== TEXT UNDER STUDY ==
<<<<

Gandy–Gamna nodules or Gandy-Gamna bodies, also known as Gamna-Gandy bodies, Gamna-Gandy nodules or siderotic nodules, are small yellow-brown, brown, or rust-coloured foci found in the spleen in people with splenomegaly due to portal hypertension, as well as in sickle cell disease. They consist of fibrous tissue with haemosiderin and calcium deposits, and form by scarring at the sites of small perivascular haemorrhages. They are most clearly shown on MRI, on which the haemosiderin they contain produces a marked loss of signal.

The nodules are themselves harmless and need no treatment; they matter mainly as a sign of long-standing portal hypertension or another underlying disorder. Identical deposits occasionally arise outside the spleen, most often in atrial myxomas. They are named after the French physician Charles Gandy and the Italian pathologist Carlos Gamna.

== Morphology ==
On a cut surface of the spleen the nodules are well defined and a few millimetres across, each with a dark haemorrhagic centre, a paler inner rim and a darker outer rim. Under the microscope they are made of dense fibrous and collagenous tissue with elastic fibres, encrusted with haemosiderin and calcium salts, and they represent organised remnants of old bleeding rather than active infection or inflammation. The surrounding splenic tissue commonly carries scattered haemosiderin from earlier haemorrhage.

== Causes ==
The usual setting is portal hypertension, most often from cirrhosis of the liver, in which prolonged congestion of the spleen produces repeated small bleeds. The nodules are also found with portal or splenic vein thrombosis, haemolytic anaemias such as sickle cell disease and hereditary spherocytosis, leukaemia and lymphoma, after repeated blood transfusions, and in haemochromatosis and paroxysmal nocturnal haemoglobinuria. Where schistosomiasis is common, hepatosplenic schistosomiasis is an important cause.

Although the spleen is by far the most frequent site, the same deposits occur elsewhere. They are well recognised in cardiac myxomas, where they form linear strings of mineralised fibres at the edges of resolving bleeds, and have been reported less often in renal cell carcinoma, thymoma, thyroid nodules and lymph nodes.

== Mechanism ==
Portal hypertension makes the spleen enlarge and congest. Blood passes through it more slowly and at higher pressure, producing tiny haemorrhages in the red pulp. As the trapped blood breaks down, iron is laid down as haemosiderin, and over time the collagen and elastic fibres at the site take up iron and calcium and are walled off by a fibroblastic reaction, leaving a small firm iron-rich nodule.

>>>>

== SUPPLIED INFORMATION ==
<<<<

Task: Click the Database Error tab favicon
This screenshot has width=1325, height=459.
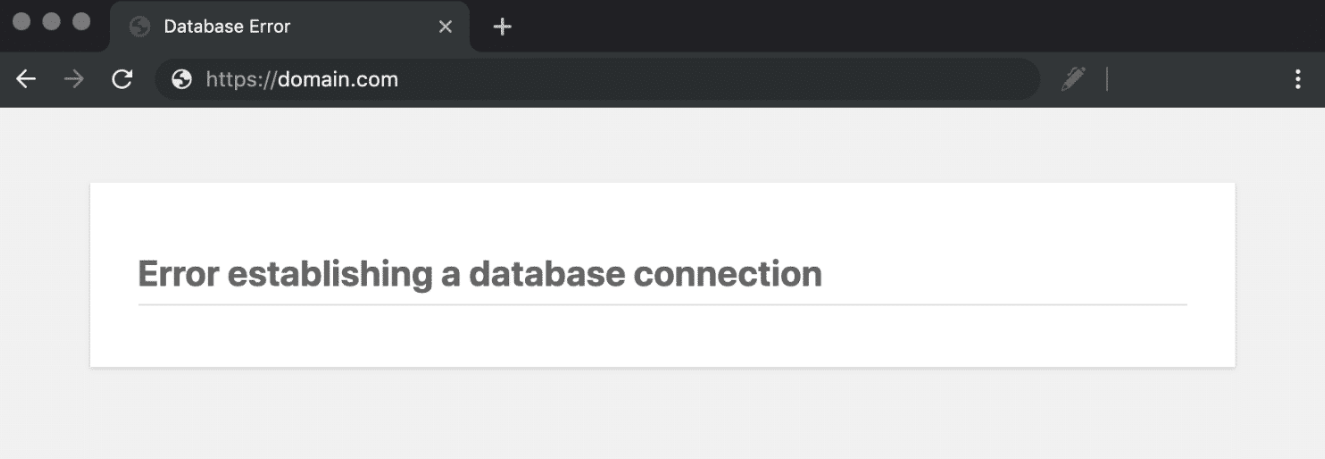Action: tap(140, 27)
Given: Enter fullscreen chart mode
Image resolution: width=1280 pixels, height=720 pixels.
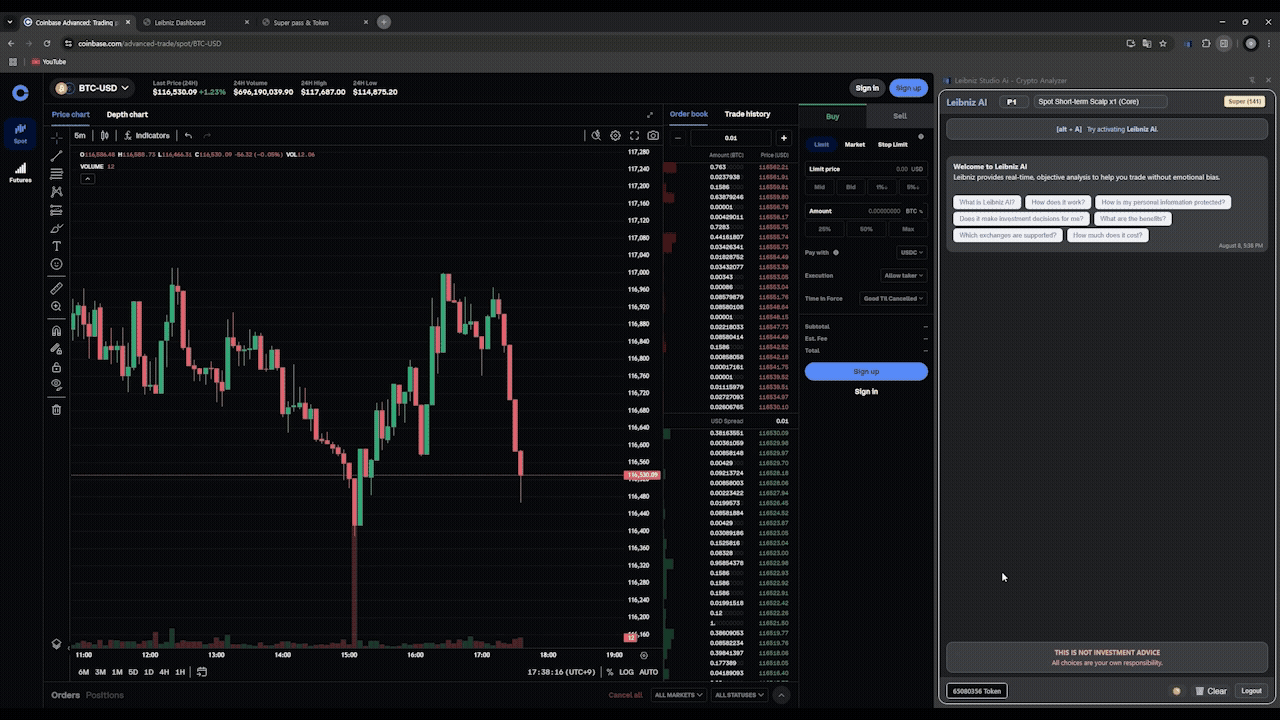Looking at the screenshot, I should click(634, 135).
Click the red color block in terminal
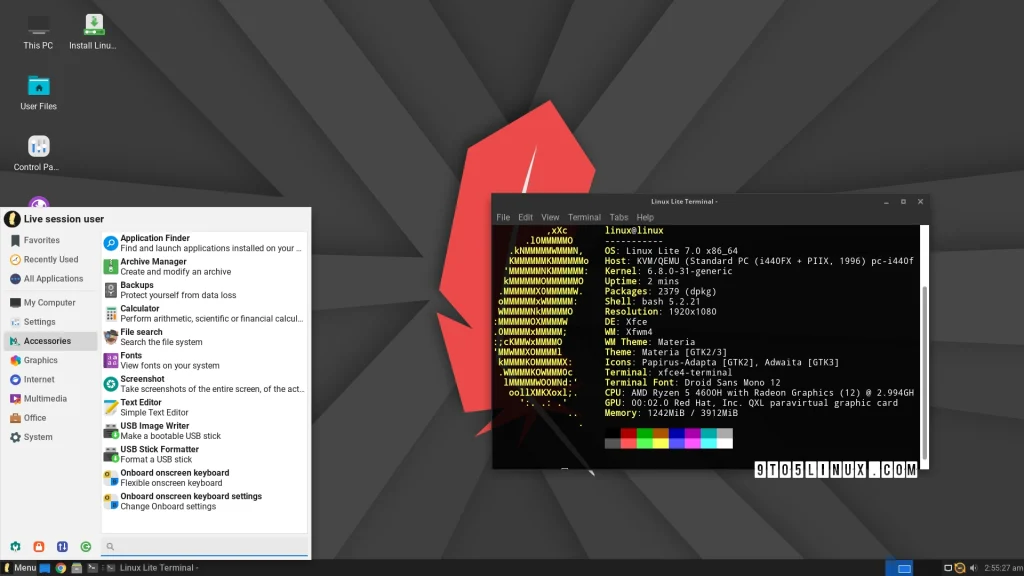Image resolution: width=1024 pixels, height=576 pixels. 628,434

>>>>

== EXPLORE THE MATERIAL ==
1. According to the text on Gandy–Gamna nodules, after which two people are the nodules named?
2. Write out the passage from the text on Gandy–Gamna nodules, from "Although the spleen" to "and lymph nodes.".

== TASK SOLUTIONS ==
1. They are named after the French physician Charles Gandy and the Italian pathologist Carlos Gamna.

2.
Although the spleen is by far the most frequent site, the same deposits occur elsewhere. They are well recognised in cardiac myxomas, where they form linear strings of mineralised fibres at the edges of resolving bleeds, and have been reported less often in renal cell carcinoma, thymoma, thyroid nodules and lymph nodes.